Некоторое количество отрицательных рецензий сопутствовало и недавнему «Достоевскому»… Но были ведь и совсем другие отзывы. И в других количествах. У меня телефон сотовый вырубился в день окончания сериала от звонков и эсэмэсок с благодарностями и восторгами. Кому верить? И я решил поверить… Фёдору Михайловичу. Когда я начинал работу над сериалом, я, к стыду своему, ничего не знал про его взаимоотношения с критикой. Думал: гений и гений. Был уверен, что Достоевскому воздалось должное ещё при жизни. Но вот что написал, например, один из критиков той поры о «Преступлении и наказании»: «Выходит нечто детское, неумелое, водянисто-риторическое, что показывает в авторе не только недостаток наблюдательности, но и недостаток опытности в изображении страсти, что наводит скуку…» Или другой пассаж: «Подобное произведение можно написать только в ненормальном состоянии умственных способностей». А вот как подводила критика итог творческой жизни Достоевского: «В юности увлекался, с летами осознал своё заблуждение, раскаялся, отрёкся от прошлого и строго осудил свои юношеские мечтания. Вот в коротких словах история таких писателей, как г. Достоевский».

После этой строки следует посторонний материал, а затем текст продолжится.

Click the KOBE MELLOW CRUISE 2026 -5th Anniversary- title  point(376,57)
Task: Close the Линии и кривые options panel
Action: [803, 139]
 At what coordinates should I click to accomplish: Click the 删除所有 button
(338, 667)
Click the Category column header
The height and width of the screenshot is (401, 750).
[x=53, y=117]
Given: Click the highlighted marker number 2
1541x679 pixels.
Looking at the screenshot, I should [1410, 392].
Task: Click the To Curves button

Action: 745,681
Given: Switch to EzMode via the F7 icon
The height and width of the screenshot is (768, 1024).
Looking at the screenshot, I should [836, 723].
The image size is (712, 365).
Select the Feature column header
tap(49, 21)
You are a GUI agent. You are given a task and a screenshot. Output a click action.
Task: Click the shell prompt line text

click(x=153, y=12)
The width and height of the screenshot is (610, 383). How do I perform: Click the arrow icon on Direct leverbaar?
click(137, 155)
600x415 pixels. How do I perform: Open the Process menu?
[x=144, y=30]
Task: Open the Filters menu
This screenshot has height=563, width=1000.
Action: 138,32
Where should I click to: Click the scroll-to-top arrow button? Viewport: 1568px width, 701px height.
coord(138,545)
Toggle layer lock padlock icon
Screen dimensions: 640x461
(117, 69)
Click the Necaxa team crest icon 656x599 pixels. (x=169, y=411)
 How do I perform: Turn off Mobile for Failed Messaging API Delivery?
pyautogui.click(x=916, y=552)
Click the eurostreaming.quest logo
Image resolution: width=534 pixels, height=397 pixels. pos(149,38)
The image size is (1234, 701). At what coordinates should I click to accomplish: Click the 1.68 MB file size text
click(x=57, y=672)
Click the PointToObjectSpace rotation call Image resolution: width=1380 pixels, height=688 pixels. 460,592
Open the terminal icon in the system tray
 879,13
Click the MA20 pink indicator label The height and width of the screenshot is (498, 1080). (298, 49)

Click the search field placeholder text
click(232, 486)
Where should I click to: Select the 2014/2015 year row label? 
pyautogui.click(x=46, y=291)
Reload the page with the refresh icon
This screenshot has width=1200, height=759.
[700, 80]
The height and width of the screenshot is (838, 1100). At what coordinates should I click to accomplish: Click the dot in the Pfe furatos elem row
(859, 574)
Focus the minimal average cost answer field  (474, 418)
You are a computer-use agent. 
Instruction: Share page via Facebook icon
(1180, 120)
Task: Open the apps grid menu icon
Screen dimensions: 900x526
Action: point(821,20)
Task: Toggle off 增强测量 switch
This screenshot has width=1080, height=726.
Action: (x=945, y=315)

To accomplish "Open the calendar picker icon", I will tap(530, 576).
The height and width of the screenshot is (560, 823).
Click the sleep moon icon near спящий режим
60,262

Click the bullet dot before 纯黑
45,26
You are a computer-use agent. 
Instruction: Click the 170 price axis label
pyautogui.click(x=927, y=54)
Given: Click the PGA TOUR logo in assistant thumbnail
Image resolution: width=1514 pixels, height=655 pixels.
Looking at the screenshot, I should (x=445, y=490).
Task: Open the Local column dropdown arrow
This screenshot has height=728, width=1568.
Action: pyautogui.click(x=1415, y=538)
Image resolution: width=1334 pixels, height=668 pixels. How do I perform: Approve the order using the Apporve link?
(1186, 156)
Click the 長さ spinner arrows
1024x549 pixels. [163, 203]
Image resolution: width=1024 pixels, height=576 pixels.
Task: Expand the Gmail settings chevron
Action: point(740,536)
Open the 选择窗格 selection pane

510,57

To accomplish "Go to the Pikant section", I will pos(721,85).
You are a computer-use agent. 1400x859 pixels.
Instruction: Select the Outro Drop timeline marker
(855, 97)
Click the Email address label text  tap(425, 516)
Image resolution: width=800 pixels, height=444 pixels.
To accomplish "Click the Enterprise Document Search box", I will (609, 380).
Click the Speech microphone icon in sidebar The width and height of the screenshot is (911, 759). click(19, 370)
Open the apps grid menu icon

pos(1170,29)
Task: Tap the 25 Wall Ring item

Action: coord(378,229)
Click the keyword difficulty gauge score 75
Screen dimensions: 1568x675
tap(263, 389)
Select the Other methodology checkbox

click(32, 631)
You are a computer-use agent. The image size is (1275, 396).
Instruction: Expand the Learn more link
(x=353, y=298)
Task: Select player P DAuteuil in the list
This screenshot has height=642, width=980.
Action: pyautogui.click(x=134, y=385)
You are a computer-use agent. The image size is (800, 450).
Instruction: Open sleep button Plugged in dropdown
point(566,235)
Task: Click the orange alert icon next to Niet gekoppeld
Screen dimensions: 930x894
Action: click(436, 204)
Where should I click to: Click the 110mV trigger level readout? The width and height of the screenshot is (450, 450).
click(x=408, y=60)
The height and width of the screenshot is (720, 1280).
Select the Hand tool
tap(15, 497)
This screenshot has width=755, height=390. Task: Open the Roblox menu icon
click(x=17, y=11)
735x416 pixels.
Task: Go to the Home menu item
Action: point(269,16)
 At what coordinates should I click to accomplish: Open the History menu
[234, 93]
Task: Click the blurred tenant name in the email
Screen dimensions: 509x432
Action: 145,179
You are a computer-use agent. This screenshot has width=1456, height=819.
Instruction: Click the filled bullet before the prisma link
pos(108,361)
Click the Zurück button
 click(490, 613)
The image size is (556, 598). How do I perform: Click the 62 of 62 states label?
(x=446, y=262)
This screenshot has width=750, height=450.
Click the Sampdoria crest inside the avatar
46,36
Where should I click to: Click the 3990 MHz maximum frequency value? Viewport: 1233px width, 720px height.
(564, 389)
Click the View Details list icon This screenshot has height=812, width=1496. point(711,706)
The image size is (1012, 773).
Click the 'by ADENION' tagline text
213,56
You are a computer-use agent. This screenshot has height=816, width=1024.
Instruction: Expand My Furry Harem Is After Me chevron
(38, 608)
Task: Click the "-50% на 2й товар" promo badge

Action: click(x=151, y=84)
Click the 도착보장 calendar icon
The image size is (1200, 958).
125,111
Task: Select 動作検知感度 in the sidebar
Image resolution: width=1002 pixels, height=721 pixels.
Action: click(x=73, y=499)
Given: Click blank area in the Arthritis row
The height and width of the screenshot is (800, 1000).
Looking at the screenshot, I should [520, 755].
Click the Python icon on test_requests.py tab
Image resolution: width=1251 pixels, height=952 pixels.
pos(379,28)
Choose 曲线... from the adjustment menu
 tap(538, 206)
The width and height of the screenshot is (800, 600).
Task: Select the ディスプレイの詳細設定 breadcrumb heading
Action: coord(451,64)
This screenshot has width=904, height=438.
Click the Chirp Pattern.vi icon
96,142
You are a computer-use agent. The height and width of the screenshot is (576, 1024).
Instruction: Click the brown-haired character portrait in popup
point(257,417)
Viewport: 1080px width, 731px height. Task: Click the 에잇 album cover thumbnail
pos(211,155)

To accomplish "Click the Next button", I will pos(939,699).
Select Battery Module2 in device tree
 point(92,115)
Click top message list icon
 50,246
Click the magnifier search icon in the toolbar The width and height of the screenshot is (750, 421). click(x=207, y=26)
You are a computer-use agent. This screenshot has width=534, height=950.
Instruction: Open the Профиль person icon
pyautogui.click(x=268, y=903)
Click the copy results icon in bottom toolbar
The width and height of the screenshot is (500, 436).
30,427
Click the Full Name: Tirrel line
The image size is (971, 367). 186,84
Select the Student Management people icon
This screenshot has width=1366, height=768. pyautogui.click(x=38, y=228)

Скажите, разве это не по нашей теме? Так что Фёдор Михайлович мне в определённом смысле сильно помог. Прочитав это, я подумал: да меня ещё критики по головке гладят. Поэтому пока мне позволительно делать то, что я делаю, я смогу легко переносить любую предвзятую критическую хулу.
– Критика недавно упрекнула вас и вашего друга Никиту Михалкова ещё и в желании возродить цензуру. Я имею в виду вашу подпись под коллективным письмом с предложением создать комиссию по соблюдению нравственных норм в СМИ…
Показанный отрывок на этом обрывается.